Per giungere al santuario i pellegrini hanno attraversato zone in cui vivono ancora centinaia di migliaia di profughi della guerra. Il pensiero comune di tutti i fedeli è andato alle condizioni di vita in cui vivono ancora oggi i rifugiati a cinque mesi dalla fine della guerra.
 
Rivolgendosi ai fedeli, mons. Thomas Savundaranayagam, vescovo di Jaffna, ha affermato: “Voi stessi avete fatto esperienza della situazione drammatica in cui vivono oggi i profughi nei campi”. Riferendosi alle difficoltà patite dai pellegrini per le piogge monsoniche cadute nella zona, ha invitato i fedeli all’immedesimazione nelle sofferenze dei rifugiati.
 
Mons.
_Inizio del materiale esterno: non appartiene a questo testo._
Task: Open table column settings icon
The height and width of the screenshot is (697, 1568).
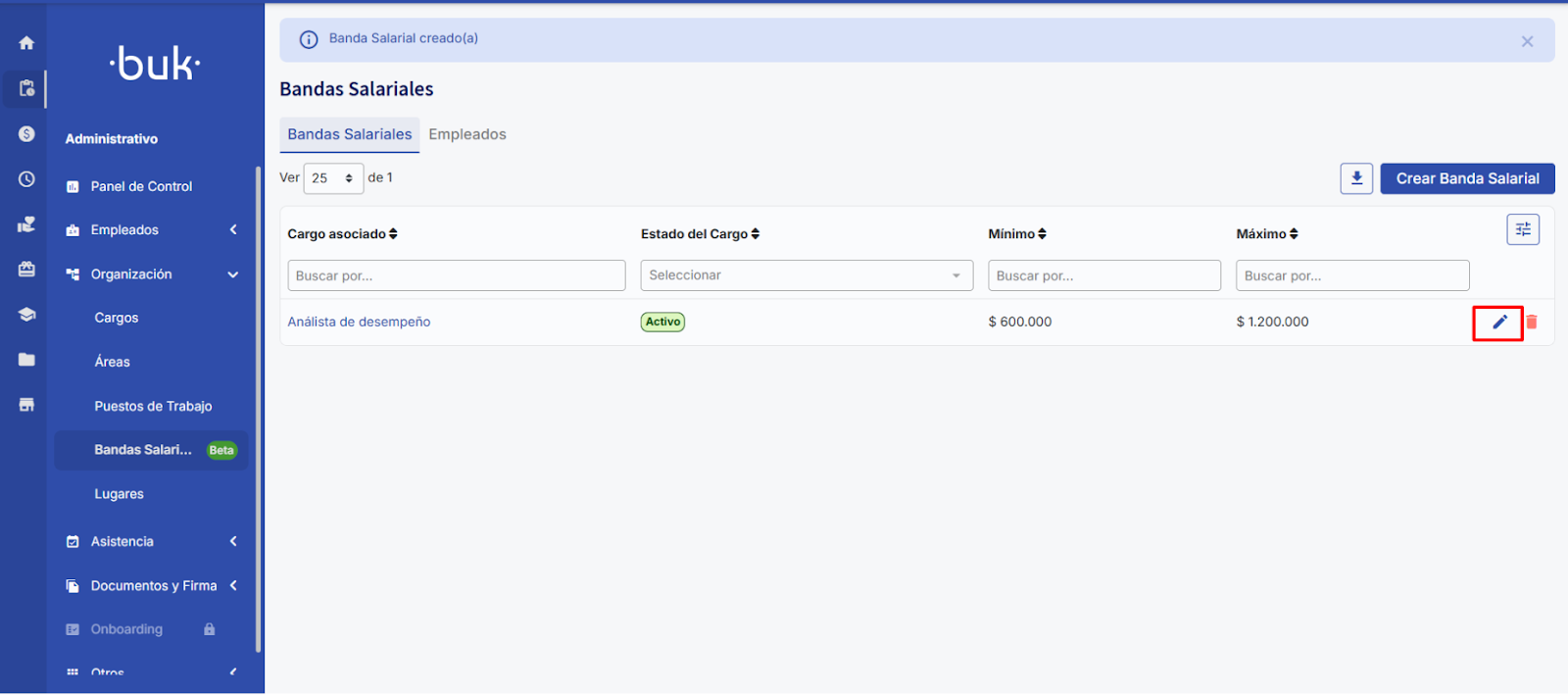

Ranjith ha invitato ancora una volta le autorità ad accelerare il ritorno dei rifugiati tamil nei loro villaggi di provenienza. Il governo di Colombo continua infatti a rinviare lo smantellamento dei campi, sostenendo che il procedimento di bonifica dalle mine dei territori al nord richiede più tempo del previsto, così come l’individuazione di fiancheggiatori delle tigri mischiatisi tra i rifugiati.
 
“Anche se ci sono difficoltà e sfide da vincere per riportare a casa i profughi - ha detto il vescovo di Colombo - bisogna fare tutto il possibile per permettere loro di cominciare una nuova vita. Molti di essi sono innocenti e non hanno mai imbracciato le armi”.